Text excerpt:
○ ○ ○ ○

Such general changes should then NOT use CONFIG_OCTEON, but some generic variable name.
We also have a number of custom commands we have added for our platform. Some of these may be able to be made more generic, but we use our own commands for things like loading our Linux kernel and simple executive applications since they require some datastructures to be configured that are tied to our SDK and are needed for backwards compatibility.
Many boards use board specific commands; I see no problem with having SoC specific commands either.
I don't think I can include our SDK as a series of patches on the mailing list since it is about 26MB with some of the hardware generated files being hundreds of kilobytes to 12MB for our register database file (which fortunately isn't needed by u-boot!) It's available under the LGPL but not easily accessible through our open-source web site without registration :(
U-Boot is supposed to be self-sufficient, i. e. to contain all parts that are required to build a working U-Boot image. I see a potential area of conflicts here.
I have also been trying to keep up with the GIT patches to u-boot and I don't think it will be all that difficult to move to the latest version since it sounds like most of the changes have affected PowerPC and ARM.
Indeed.
Best regards,
Wolfgang Denk

On Monday, February 07, 2011 02:26:15 pm Wolfgang Denk wrote:
Dear Aaron Williams,
In message 201102071402.37099.Aaron.Williams@caviumnetworks.com you wrote:
One of our challenges is the fact that the Octeon is a 64-bit multi-core MIPS processor that requires 64-bit memory access. In our case, various I/O subsystems are mapped to physical addresses outside of the 4GB address space. Due to this, we don't even support a 32-bit Linux kernel but require a 64-bit kernel. We also support loading applications linked with our SDK onto various cores of our processor, which are basically special ELF images.

○ ○ ○ ○

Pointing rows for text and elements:

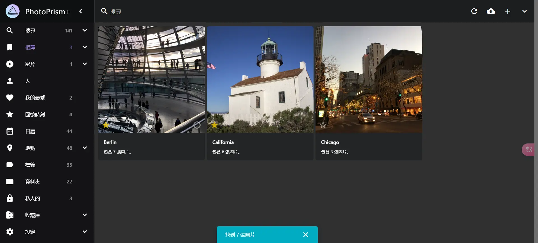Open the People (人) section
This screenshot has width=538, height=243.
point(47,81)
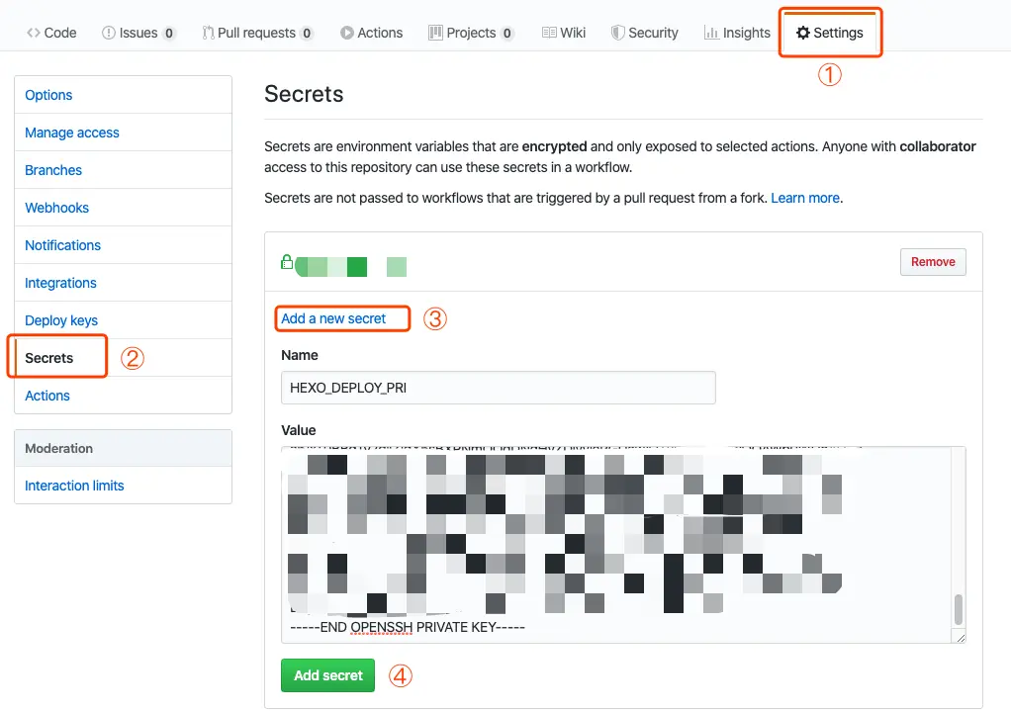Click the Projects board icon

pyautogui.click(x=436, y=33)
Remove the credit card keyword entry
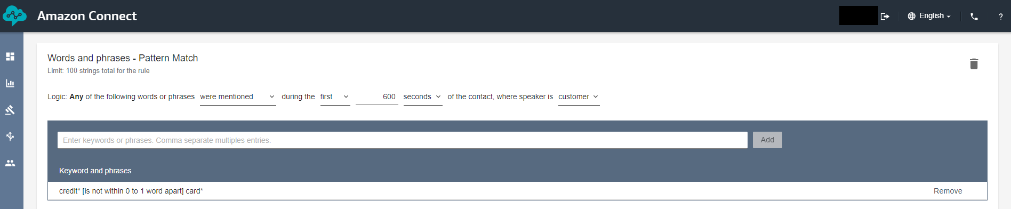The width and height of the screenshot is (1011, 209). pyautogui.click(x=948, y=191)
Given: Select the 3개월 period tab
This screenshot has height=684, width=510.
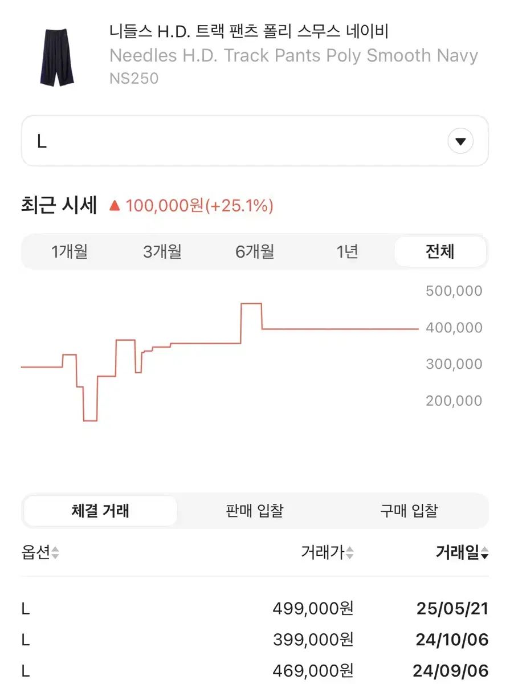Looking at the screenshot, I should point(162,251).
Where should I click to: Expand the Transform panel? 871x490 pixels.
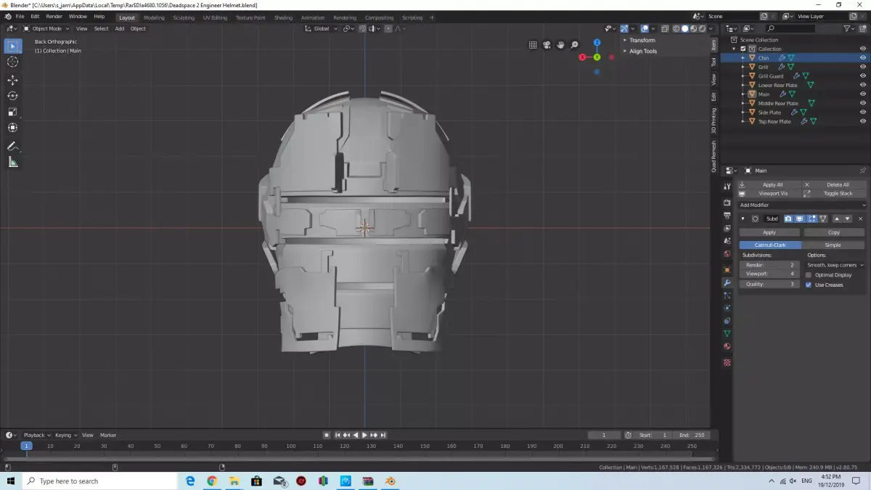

○ ○ ○ ○

Tasks to perform:
**A.** How large is the SDK, according to the U-Boot thread excerpt?
**B.** Summarize the U-Boot thread excerpt in two sentences.

Answers to the exercise:
**A.** About 26MB.

**B.** The U-Boot thread excerpt discusses the Octeon, a 64-bit multi-core MIPS processor that requires 64-bit memory access, and the custom commands used with it, which need data structures tied to its SDK. That SDK, about 26MB and available under the LGPL, is too large to include as a series of patches on the mailing list, which raises a potential conflict because U-Boot is supposed to contain all parts required to build a working image.